DSPy
DSPy is an open-source framework for programming language-model systems with declarative modules, signatures, metrics, and optimizers. Its central claim is that many AI applications should be written as modular programs that can be compiled and improved, rather than as hand-maintained prompt strings.
Definition
DSPy, short for Declarative Self-improving Python, is a framework from the Stanford NLP ecosystem for building modular AI software around language models and other foundation models. The project describes itself as a framework for "programming-not prompting" language models: developers express behavior as code, signatures, modules, and metrics, while DSPy handles prompt construction, parsing, and optimization.

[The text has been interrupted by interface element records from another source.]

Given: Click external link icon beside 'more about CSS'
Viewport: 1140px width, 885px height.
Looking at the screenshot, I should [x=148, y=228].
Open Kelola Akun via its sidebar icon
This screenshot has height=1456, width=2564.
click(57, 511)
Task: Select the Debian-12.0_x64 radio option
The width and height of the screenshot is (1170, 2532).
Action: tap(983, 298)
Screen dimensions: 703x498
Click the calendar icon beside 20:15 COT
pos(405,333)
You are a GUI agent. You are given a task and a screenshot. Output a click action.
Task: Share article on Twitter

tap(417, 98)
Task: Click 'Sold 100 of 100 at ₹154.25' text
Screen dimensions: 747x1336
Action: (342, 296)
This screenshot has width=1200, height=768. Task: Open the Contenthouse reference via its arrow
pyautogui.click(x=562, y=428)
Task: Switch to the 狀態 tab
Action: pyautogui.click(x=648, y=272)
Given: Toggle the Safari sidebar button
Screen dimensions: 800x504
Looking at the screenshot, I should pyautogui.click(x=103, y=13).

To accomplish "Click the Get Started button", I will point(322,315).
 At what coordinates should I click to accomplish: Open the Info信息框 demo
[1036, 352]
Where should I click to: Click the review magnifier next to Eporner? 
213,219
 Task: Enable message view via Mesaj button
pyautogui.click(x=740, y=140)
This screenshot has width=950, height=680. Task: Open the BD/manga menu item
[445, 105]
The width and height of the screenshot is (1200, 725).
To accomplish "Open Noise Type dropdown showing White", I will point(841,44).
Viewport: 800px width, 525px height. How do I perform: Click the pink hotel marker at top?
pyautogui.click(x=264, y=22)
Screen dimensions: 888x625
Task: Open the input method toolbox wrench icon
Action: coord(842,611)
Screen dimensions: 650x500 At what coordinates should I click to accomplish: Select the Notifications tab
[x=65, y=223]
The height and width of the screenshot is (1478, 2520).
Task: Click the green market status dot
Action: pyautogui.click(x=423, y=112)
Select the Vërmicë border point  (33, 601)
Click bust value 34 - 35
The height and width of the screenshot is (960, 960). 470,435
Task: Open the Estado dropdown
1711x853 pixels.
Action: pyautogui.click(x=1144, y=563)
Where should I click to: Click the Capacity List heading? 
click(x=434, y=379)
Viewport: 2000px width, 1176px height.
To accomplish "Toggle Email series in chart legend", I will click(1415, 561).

In ordinary prompt engineering, a developer writes a text prompt, tests it manually, edits the wording, and repeats the process when a model, task, dataset, or output format changes. DSPy tries to move that work into a higher-level programming layer. A developer specifies what a component should take as input, what it should return, and how success is measured. DSPy can then compile the program into prompts, demonstrations, adapters, or fine-tuned components.
Origins
The research line began with Demonstrate-Search-Predict, or DSP, a 2022 framework for composing retrieval and language models on knowledge-intensive tasks. DSP framed retrieval-augmented in-context learning as a programmable pipeline rather than a simple retrieve-then-read prompt.
DSPy evolved from that work in 2023. The main DSPy paper, DSPy: Compiling Declarative Language Model Calls into Self-Improving Pipelines, was submitted to arXiv in October 2023 and appeared at ICLR 2024. Its authors included Omar Khattab, Arnav Singhvi, Matei Zaharia, Christopher Potts, and collaborators. The paper argued that language-model pipelines were often implemented with hard-coded prompt templates and proposed a programming model that abstracts those pipelines as text-transformation graphs with declarative modules.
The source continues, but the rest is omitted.